2. Next, find a container large enough to fit the salmon and line it with a double layer of cling film wrap. Transfer half of the beetroot cure to the centre of the film and spread it to match the size of the salmon. Place the salmon on top and cover it with the remaining cure mixture, making sure to spread it over the top and all sides of the fish.
3. Tightly wrap the salmon in the cling film and place a weight on top of the fillet. Refrigerate for 48 hours. (While pressing the salmon is not necessary, it can increase the contact between the fillet and the cure).

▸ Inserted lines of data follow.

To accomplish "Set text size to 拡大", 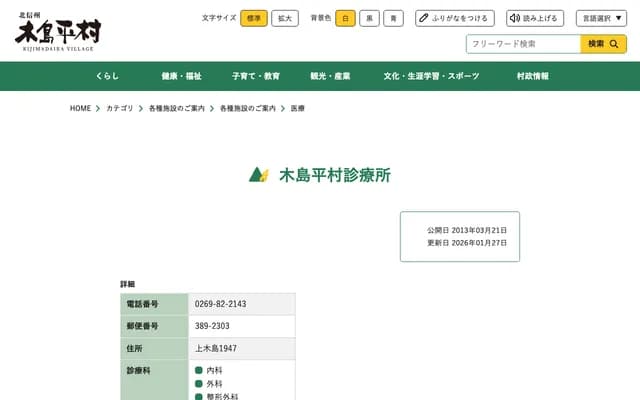I will click(285, 18).
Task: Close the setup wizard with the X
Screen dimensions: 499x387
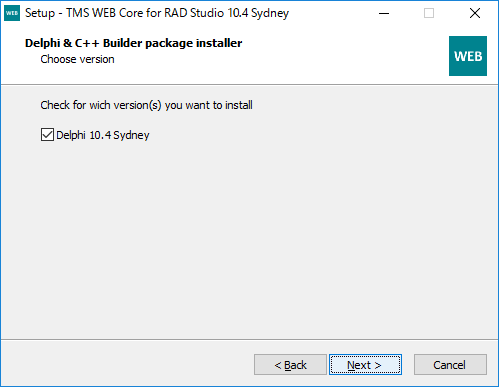Action: (475, 13)
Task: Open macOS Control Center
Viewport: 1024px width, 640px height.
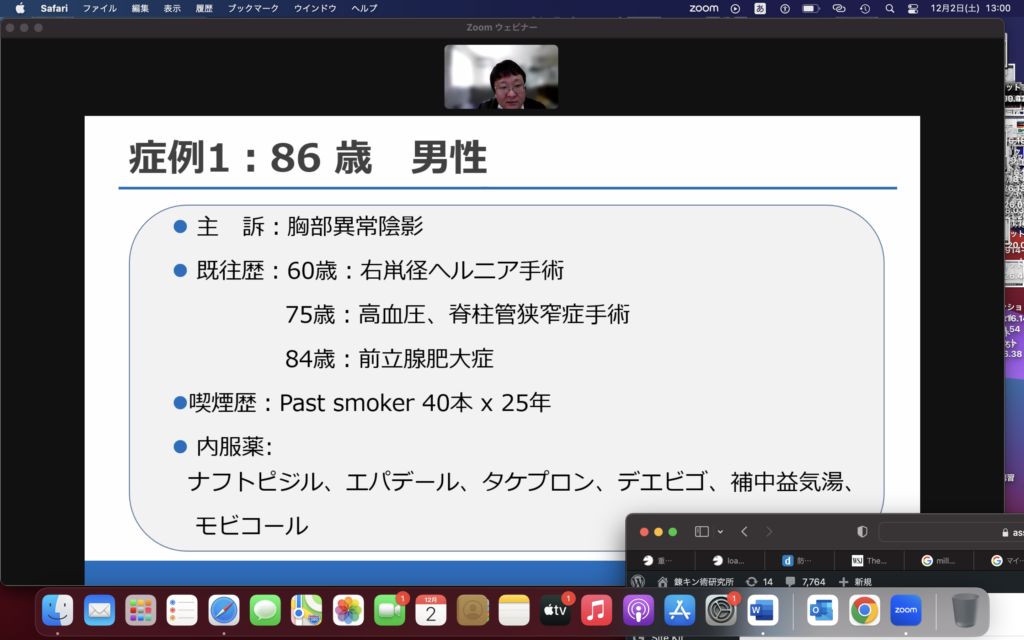Action: click(x=912, y=8)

4. After two days, remove the salmon from the container, unwrap it over the sink, wash off all the beetroot cure, and pat dry. Re-wrap the salmon in fresh cling film and store it in the refrigerator for up to one week, or vacuum pack it and store it for up to three weeks. (Once cured, handle the salmon gently as it becomes more fragile. For the cleanest cuts, use a very sharp knife when slicing.)
How to prepare Fennel Slaw
1. In a mixing bowl, whisk together mayonnaise, mustard, the juice of one lemon, and lemon zest to make the dressing.
2. In another bowl, mix together sliced fennel, sliced onion, and grated carrot to form the slaw.
3. Just before serving, combine the dressing with the slaw mixture. Toss until the slaw is evenly coated with the dressing.
Tips for Beetroot Cured Salmon
The key to tender, juicy salmon is to dissolve the muscle protein myosin through the use of salt. By doing so, the muscle fibres become more tender and flavourful.
If you prefer a stronger flavour, you can extend the curing time for up to four days. Keep in mind, however, that the longer the salmon cures, the saltier it will become.
For a traditional taste, consider adding pine needles to the cure mixture. Pine needles have a distinctive, woody flavour that pairs well with salmon and adds an extra layer of flavour to the dish.